Followers of Christ have acknowledged and sung about our stability in Christ for generations. Psalm 40 presents a wonderful word picture of slipping and sliding before being lifted out of the pit and set on the solid rock. “He brought me up out of the pit of destruction, out of the miry clay, And He set my feet upon a rock making my footsteps firm.” (Psalm 40:2, NASB95) Or consider a few words from a classic hymn, “On Christ the solid rock I stand, all other ground is sinking sand.” I could go on and on with examples from scripture and from songs ancient and recent. Our faith rests on solid ground.
And yet there is also a dynamic of growth and change in our faith. Our journey in Christ begins with change, of being born again and new life continuing as we grow in Christ. Paul wrote, “As a result, we are no longer to be children, tossed here and there by waves and carried about by every wind of doctrine, by the trickery of men, by craftiness in deceitful scheming; but speaking the truth in love, we are to grow up in all aspects into Him who is the head, even Christ,” (Ephesians 4:14–15, NASB95) Or consider Peter’s final admonition, “but grow in the grace and knowledge of our Lord and Savior Jesus Christ. To Him be the glory, both now and to the day of eternity. Amen.” (2 Peter 3:18, NASB95) If our faith is not growing, something is terribly wrong.

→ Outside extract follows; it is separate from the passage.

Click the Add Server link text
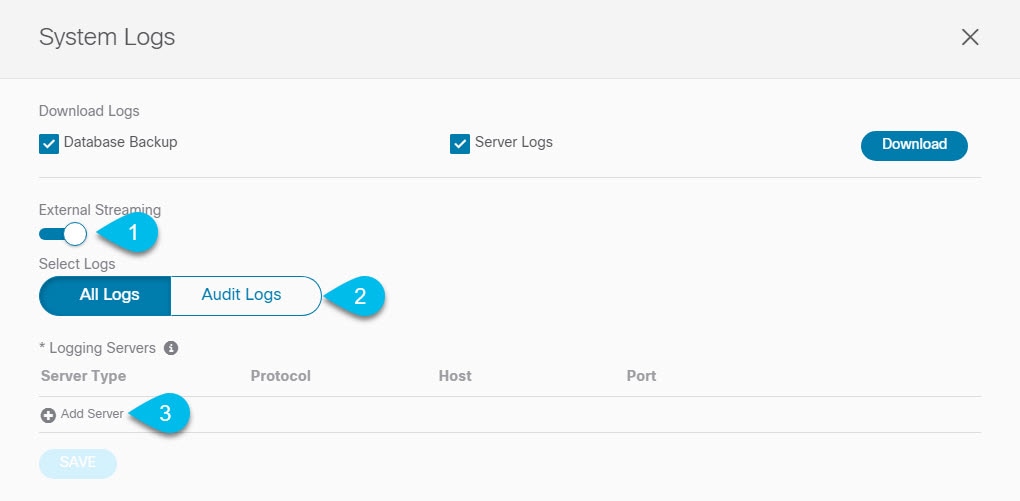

Our current situation provides us the opportunity to firmly engaged both truths. What we believe has not changed, but how we act on that belief has changed greatly. Even though our world may be crashing around us, we stand on the everlasting love of Jesus. When everything around us is changing, He never does. Yet, we can also embrace change, discover new ways to activate our faith. Allow the storm to tear away the manmade parts and rediscover the cornerstone of Christ. Great stability and enormous change all in one gigantic package.
The goal here is not to embrace change for change’s sake or to firm up old or new traditions. Instead, the goal is to embrace Jesus. Embrace and hold fast to Him no matter how dramatically our world changes and shifts. And to embrace and welcome the changes He is working in us through this time of anxiety, fear, and confusion. Call this an evergreen faith that has deep roots and is ever-growing. Faith stands on the solid rock but is constantly moved by the wind of the Holy Spirit (John 3). It is set, anchored, static, and at the same time, moldable, flexible, and dynamic.
And what comes out of this tension? What truth is revealed as both realities are held? I think it is best summed up as relevance. If we change without being anchored to Christ. If we simply mold faith to fit the world or if we become cemented in tradition, then faith quickly becomes irrelevant. But, firmly holding on to both ensure the relevance of our evergreen faith – no matter what comes our way.